The same artifact also informs the researcher — not just the agent. When a project hits a decision point — should we keep pushing this front, or promote it; should we revise the measure, or hold; should we cut Table 3, or defend it? — the artifact is the briefing. The researcher reads the synthesis; the synthesis links to the elementary answers; the elementary answers link to the actual artifacts. Three minutes from question to grounded answer, instead of thirty.

Implementation Details

The infrastructure side is one Python package: a schema validator with type-specific functions, a universal node writer with idempotent upsert semantics (create / no-op / list-merge / scalar-conflict / body-stacking on conflict), three traversal primitives, an anchor resolver with two-phase scoring (frontmatter scan first, body-grep fallback), a decomposition entry point. About 2,000 lines of deterministic code. The frontmatter contract is YAML; the bodies are markdown; the index is sharded JSON. Nothing exotic.
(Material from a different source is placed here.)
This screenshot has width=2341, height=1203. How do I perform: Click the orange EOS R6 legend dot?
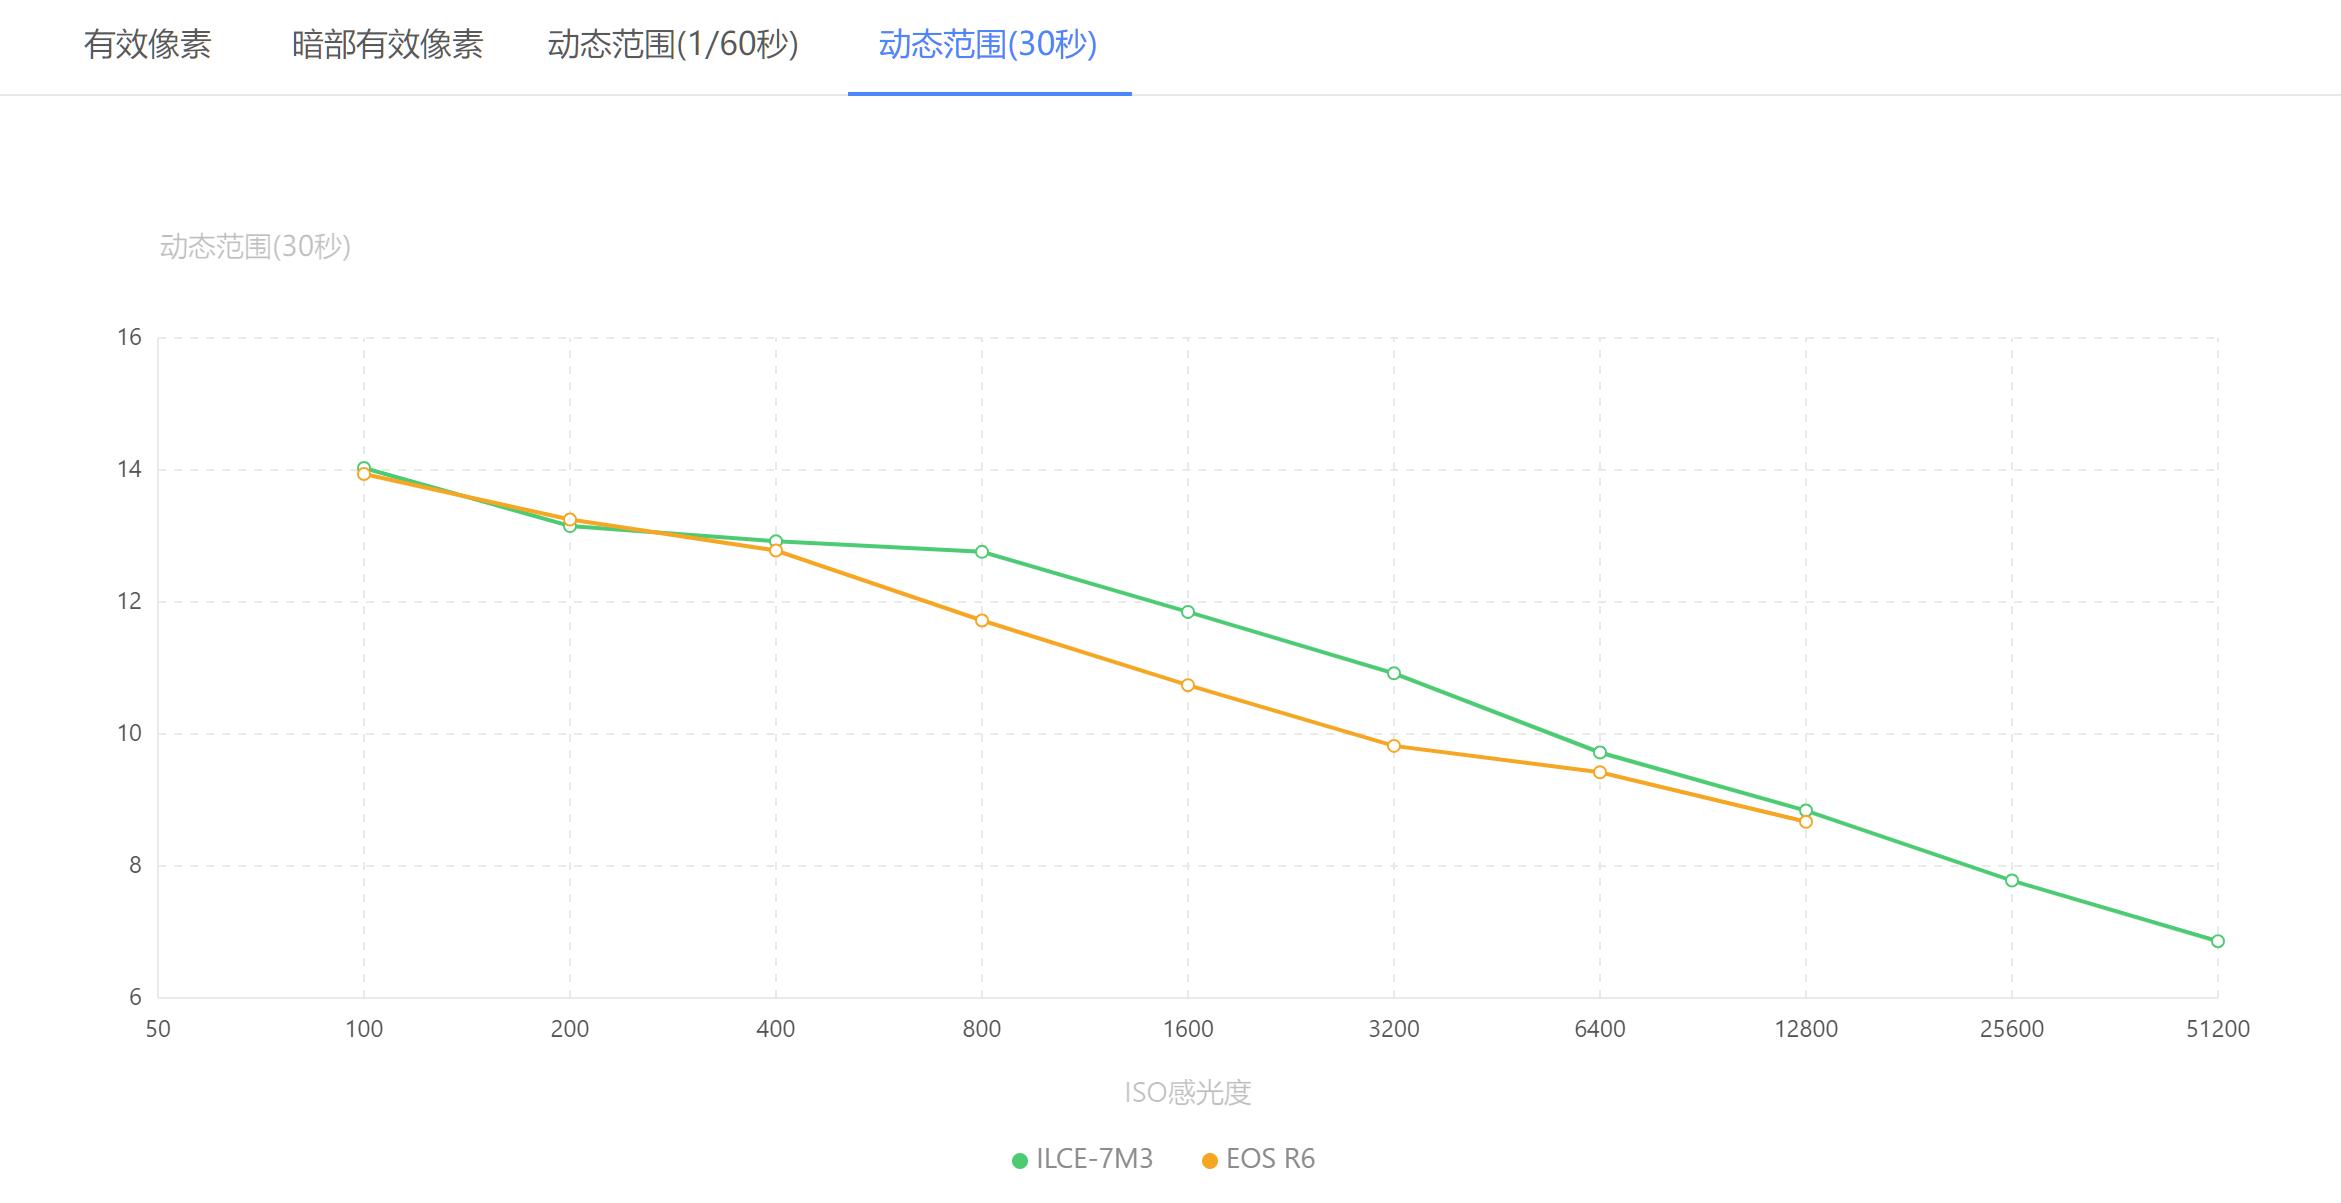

The contract that holds the whole thing together is one writer. Every path that creates or modifies a graph card goes through one function. There is no parallel implementation in another script. There is no way to write a card that bypasses schema validation. There is no way to silently overwrite a hand-edited body — when a new write conflicts with an existing one, the old body is demoted under a ## Earlier versions / ### YYYYMMDD header and the researcher is informed. The contract makes the system robust to the single most common cause of graph rot: divergent code paths writing the same data with different conventions.

The application side is a slash-command skill: a SKILL.md file that teaches the language model when to decompose, how to route elementary questions to leaf types, how to dispatch the primitives, and how to write the synthesis artifact. The skill is invoked either directly by the researcher ("ask the graph: …") or by other skills as a preflight. Both paths share the same underlying function calls; only the context differs.

The boundary between deterministic and probabilistic is the design discipline that matters most. The model decomposes (reasoning). The Python resolves anchors and traverses edges (structure). The model writes the synthesis (reasoning). The Python ensures the write is idempotent (structure). Each layer plays to its strength; neither is asked to do the other's job.

Build the OS, Then the Applications Follow

A graph is data. An ontology is contract. A small set of read primitives is the system call surface. A decomposition layer is the shell. Downstream skills are the applications. Strip any one of those out and what's left is either inert storage or a pile of ad-hoc scripts. Put them together and the project becomes addressable: any question with a named anchor turns into a query; any query produces a structured artifact; any artifact informs both the agent and the researcher.

The result is not a tool. It is a substrate. The substrate is what lets the next paper take half the elapsed-time of the last one — not because the model got faster, but because the project's own history is finally available to be queried at the speed of research, not at the speed of memory.

Build the operating system. The applications follow.